La aclamada ecologista Mona Khalil murió en un ataque israelí que impactó en su casa, ubicada junto a la playa en la aldea de al-Mansouri, en el sur del Líbano. La mujer, de 76 años de edad, se dedicó durante más de 25 años a proteger a las tortugas marinas en peligro de extinción y su trabajo contribuyó a convertir un tramo de la costa del sur del Líbano en uno de los principales sitios de anidación de las tortugas marinas en peligro de extinción en el Mediterráneo oriental.
Khalil vivía en lo que había sido la casa de su abuela y que ella había transformado en el proyecto “Casa Naranja”, un refugio para tortugas marinas en peligro de extinción, un punto de ecoturismo y un centro de capacitación en conservación ecológica para toda una generación de voluntarios. “Este no es un proyecto que me pertenezca”, dijo una vez. “Pertenece al Líbano. Pertenece al mundo entero”.

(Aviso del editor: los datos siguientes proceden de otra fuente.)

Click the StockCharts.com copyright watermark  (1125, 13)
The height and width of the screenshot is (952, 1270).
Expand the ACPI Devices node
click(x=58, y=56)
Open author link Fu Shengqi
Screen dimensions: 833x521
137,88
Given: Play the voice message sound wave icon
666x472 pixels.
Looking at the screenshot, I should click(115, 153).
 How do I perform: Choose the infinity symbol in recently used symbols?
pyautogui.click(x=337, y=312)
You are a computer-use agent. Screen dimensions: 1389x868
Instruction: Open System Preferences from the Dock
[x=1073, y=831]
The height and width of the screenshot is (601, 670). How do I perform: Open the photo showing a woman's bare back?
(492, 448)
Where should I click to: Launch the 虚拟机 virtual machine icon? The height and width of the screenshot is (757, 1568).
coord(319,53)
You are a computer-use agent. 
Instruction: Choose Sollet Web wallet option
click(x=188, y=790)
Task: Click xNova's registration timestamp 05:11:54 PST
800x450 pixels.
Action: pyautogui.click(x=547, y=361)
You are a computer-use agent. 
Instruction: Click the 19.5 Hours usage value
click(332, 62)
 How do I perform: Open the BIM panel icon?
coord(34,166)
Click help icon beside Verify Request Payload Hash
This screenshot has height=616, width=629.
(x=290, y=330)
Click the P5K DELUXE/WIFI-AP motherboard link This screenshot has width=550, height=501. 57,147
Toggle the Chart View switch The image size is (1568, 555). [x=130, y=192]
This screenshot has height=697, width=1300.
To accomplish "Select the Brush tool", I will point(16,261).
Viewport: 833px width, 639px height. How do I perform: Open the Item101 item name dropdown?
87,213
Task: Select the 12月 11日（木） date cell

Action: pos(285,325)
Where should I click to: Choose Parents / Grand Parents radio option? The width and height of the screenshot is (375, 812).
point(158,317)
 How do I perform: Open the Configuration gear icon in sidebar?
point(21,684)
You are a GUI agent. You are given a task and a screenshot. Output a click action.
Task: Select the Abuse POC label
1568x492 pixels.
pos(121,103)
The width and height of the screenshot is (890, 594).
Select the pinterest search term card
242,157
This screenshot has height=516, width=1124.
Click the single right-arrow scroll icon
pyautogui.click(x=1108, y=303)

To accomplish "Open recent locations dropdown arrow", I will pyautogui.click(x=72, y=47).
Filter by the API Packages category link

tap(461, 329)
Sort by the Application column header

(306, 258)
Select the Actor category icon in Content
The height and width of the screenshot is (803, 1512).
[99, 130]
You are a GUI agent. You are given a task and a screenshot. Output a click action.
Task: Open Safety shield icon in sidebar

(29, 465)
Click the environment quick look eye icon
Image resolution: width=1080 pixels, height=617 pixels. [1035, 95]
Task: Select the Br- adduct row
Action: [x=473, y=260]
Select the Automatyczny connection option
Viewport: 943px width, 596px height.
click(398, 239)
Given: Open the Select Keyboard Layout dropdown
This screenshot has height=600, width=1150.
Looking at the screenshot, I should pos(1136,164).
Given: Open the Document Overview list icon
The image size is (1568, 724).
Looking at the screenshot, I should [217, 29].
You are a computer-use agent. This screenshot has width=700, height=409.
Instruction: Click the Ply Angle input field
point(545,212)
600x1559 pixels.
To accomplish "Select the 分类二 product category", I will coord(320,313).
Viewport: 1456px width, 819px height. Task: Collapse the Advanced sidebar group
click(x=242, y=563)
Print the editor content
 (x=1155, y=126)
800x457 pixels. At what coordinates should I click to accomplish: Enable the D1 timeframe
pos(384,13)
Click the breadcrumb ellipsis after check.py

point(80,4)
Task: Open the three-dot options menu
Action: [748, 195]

Khalil había vivido como refugiada en los Países Bajos durante la guerra civil libanesa y había regresado a su país en 1999. Allí comenzó su trabajo de conservación cuando vio a una tortuga poniendo huevos en la playa, cerca de la casa de su familia. Desde entonces, permaneció en esa playa, que protegió durante años, y rara vez salía de su casa.
“Mona era un símbolo de esperanza, de vida y de resistencia en el sur del Líbano y, probablemente, ese sea uno de los motivos por los que la mataron”, plantea Rami Khashab, un herpetólogo libanés que trabajó con Khalil. “Están tratando de matar la esperanza del pueblo libanés”.